WRITTEN PROBLEM: Convert the entries below into a JSON list of strings, with one string for each line and blank lines omitted.

RECORDS FOR THIS TASK:
▼

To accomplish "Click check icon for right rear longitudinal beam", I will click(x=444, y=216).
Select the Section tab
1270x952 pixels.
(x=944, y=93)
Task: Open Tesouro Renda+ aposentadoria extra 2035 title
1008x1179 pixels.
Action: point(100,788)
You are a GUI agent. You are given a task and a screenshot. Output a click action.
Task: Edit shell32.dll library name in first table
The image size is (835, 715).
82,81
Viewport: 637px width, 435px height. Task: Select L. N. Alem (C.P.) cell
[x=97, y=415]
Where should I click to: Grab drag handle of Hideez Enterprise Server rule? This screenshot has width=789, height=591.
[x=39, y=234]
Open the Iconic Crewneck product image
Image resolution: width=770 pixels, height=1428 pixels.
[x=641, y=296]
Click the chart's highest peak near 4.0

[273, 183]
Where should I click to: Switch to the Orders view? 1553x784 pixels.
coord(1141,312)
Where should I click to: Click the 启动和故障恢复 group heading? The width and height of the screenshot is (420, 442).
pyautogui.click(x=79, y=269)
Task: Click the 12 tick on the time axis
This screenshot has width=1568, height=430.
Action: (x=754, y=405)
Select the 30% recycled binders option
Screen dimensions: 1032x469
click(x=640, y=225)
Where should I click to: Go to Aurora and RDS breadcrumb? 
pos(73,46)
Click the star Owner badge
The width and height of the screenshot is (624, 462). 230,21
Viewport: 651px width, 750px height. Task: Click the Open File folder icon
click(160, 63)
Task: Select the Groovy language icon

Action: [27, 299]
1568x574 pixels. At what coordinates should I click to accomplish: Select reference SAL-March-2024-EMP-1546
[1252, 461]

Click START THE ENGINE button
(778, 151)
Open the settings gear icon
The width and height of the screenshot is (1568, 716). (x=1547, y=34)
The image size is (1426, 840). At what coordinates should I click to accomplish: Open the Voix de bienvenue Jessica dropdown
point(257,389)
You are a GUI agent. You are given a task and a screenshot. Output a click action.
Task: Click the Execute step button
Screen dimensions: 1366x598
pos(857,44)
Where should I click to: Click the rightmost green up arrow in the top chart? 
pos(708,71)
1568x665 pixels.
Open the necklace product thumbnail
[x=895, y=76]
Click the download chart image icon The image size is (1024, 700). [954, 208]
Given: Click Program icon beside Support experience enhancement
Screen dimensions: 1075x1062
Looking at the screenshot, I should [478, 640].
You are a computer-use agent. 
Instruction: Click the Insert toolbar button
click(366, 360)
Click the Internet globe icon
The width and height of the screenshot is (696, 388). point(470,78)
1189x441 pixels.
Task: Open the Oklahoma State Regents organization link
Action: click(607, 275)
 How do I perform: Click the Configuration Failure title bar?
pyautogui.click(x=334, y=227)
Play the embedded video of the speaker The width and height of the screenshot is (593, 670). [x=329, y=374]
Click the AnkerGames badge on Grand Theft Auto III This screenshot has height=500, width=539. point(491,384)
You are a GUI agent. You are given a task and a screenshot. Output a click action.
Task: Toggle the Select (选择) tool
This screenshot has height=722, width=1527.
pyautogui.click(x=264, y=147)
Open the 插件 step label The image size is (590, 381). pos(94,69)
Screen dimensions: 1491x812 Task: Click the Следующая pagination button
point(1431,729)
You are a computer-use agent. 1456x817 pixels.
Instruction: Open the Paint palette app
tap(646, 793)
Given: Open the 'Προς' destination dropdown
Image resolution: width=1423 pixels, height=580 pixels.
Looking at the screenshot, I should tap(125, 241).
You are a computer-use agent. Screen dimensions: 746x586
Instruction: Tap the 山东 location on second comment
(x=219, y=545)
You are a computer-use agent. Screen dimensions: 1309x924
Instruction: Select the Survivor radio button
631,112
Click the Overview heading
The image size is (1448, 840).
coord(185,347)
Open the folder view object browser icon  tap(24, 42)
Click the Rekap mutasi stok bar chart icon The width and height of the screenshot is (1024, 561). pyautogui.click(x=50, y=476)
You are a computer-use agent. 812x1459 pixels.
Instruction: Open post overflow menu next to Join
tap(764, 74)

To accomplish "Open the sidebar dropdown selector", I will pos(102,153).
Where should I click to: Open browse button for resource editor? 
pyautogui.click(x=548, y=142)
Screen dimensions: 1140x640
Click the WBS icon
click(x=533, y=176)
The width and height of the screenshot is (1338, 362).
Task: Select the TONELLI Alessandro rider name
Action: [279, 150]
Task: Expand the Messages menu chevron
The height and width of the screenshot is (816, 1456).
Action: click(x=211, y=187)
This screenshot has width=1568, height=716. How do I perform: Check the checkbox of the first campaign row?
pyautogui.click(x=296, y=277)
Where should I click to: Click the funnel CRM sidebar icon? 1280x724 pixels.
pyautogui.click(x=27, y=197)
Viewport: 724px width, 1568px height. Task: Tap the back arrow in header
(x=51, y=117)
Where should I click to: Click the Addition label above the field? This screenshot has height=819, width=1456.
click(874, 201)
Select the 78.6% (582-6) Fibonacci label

▲

RESULT OF THE EXERCISE:
[
  "To accomplish \"Click check icon for right rear longitudinal beam\", I will click(x=444, y=216).",
  "Select the Section tab",
  "1270x952 pixels.",
  "(x=944, y=93)",
  "Task: Open Tesouro Renda+ aposentadoria extra 2035 title",
  "1008x1179 pixels.",
  "Action: point(100,788)",
  "You are a GUI agent. You are given a task and a screenshot. Output a click action.",
  "Task: Edit shell32.dll library name in first table",
  "The image size is (835, 715).",
  "82,81",
  "Viewport: 637px width, 435px height. Task: Select L. N. Alem (C.P.) cell",
  "[x=97, y=415]",
  "Where should I click to: Grab drag handle of Hideez Enterprise Server rule? This screenshot has width=789, height=591.",
  "[x=39, y=234]",
  "Open the Iconic Crewneck product image",
  "Image resolution: width=770 pixels, height=1428 pixels.",
  "[x=641, y=296]",
  "Click the chart's highest peak near 4.0",
  "[273, 183]",
  "Where should I click to: Switch to the Orders view? 1553x784 pixels.",
  "coord(1141,312)",
  "Where should I click to: Click the 启动和故障恢复 group heading? The width and height of the screenshot is (420, 442).",
  "pyautogui.click(x=79, y=269)",
  "Task: Click the 12 tick on the time axis",
  "This screenshot has width=1568, height=430.",
  "Action: (x=754, y=405)",
  "Select the 30% recycled binders option",
  "Screen dimensions: 1032x469",
  "click(x=640, y=225)",
  "Where should I click to: Go to Aurora and RDS breadcrumb? ",
  "pos(73,46)",
  "Click the star Owner badge",
  "The width and height of the screenshot is (624, 462). 230,21",
  "Viewport: 651px width, 750px height. Task: Click the Open File folder icon",
  "click(160, 63)",
  "Task: Select the Groovy language icon",
  "Action: [27, 299]",
  "1568x574 pixels. At what coordinates should I click to accomplish: Select reference SAL-March-2024-EMP-1546",
  "[1252, 461]",
  "Click START THE ENGINE button",
  "(778, 151)",
  "Open the settings gear icon",
  "The width and height of the screenshot is (1568, 716). (x=1547, y=34)",
  "The image size is (1426, 840). At what coordinates should I click to accomplish: Open the Voix de bienvenue Jessica dropdown",
  "point(257,389)",
  "You are a GUI agent. You are given a task and a screenshot. Output a click action.",
  "Task: Click the Execute step button",
  "Screen dimensions: 1366x598",
  "pos(857,44)",
  "Where should I click to: Click the rightmost green up arrow in the top chart? ",
  "pos(708,71)",
  "1568x665 pixels.",
  "Open the necklace product thumbnail",
  "[x=895, y=76]",
  "Click the download chart image icon The image size is (1024, 700). [954, 208]",
  "Given: Click Program icon beside Support experience enhancement",
  "Screen dimensions: 1075x1062",
  "Looking at the screenshot, I should [478, 640].",
  "You are a computer-use agent. ",
  "Instruction: Click the Insert toolbar button",
  "click(366, 360)",
  "Click the Internet globe icon",
  "The width and height of the screenshot is (696, 388). point(470,78)",
  "1189x441 pixels.",
  "Task: Open the Oklahoma State Regents organization link",
  "Action: click(607, 275)",
  " How do I perform: Click the Configuration Failure title bar?",
  "pyautogui.click(x=334, y=227)",
  "Play the embedded video of the speaker The width and height of the screenshot is (593, 670). [x=329, y=374]",
  "Click the AnkerGames badge on Grand Theft Auto III This screenshot has height=500, width=539. point(491,384)",
  "You are a GUI agent. You are given a task and a screenshot. Output a click action.",
  "Task: Toggle the Select (选择) tool",
  "This screenshot has height=722, width=1527.",
  "pyautogui.click(x=264, y=147)",
  "Open the 插件 step label The image size is (590, 381). pos(94,69)",
  "Screen dimensions: 1491x812 Task: Click the Следующая pagination button",
  "point(1431,729)",
  "You are a computer-use agent. 1456x817 pixels.",
  "Instruction: Open the Paint palette app",
  "tap(646, 793)",
  "Given: Open the 'Προς' destination dropdown",
  "Image resolution: width=1423 pixels, height=580 pixels.",
  "Looking at the screenshot, I should tap(125, 241).",
  "You are a computer-use agent. Screen dimensions: 746x586",
  "Instruction: Tap the 山东 location on second comment",
  "(x=219, y=545)",
  "You are a computer-use agent. Screen dimensions: 1309x924",
  "Instruction: Select the Survivor radio button",
  "631,112",
  "Click the Overview heading",
  "The image size is (1448, 840).",
  "coord(185,347)",
  "Open the folder view object browser icon  tap(24, 42)",
  "Click the Rekap mutasi stok bar chart icon The width and height of the screenshot is (1024, 561). pyautogui.click(x=50, y=476)",
  "You are a computer-use agent. 812x1459 pixels.",
  "Instruction: Open post overflow menu next to Join",
  "tap(764, 74)",
  "To accomplish \"Open the sidebar dropdown selector\", I will pos(102,153).",
  "Where should I click to: Open browse button for resource editor? ",
  "pyautogui.click(x=548, y=142)",
  "Screen dimensions: 1140x640",
  "Click the WBS icon",
  "click(x=533, y=176)",
  "The width and height of the screenshot is (1338, 362).",
  "Task: Select the TONELLI Alessandro rider name",
  "Action: [279, 150]",
  "Task: Expand the Messages menu chevron",
  "The height and width of the screenshot is (816, 1456).",
  "Action: click(x=211, y=187)",
  "This screenshot has width=1568, height=716. How do I perform: Check the checkbox of the first campaign row?",
  "pyautogui.click(x=296, y=277)",
  "Where should I click to: Click the funnel CRM sidebar icon? 1280x724 pixels.",
  "pyautogui.click(x=27, y=197)",
  "Viewport: 724px width, 1568px height. Task: Tap the back arrow in header",
  "(x=51, y=117)",
  "Where should I click to: Click the Addition label above the field? This screenshot has height=819, width=1456.",
  "click(874, 201)",
  "Select the 78.6% (582-6) Fibonacci label"
]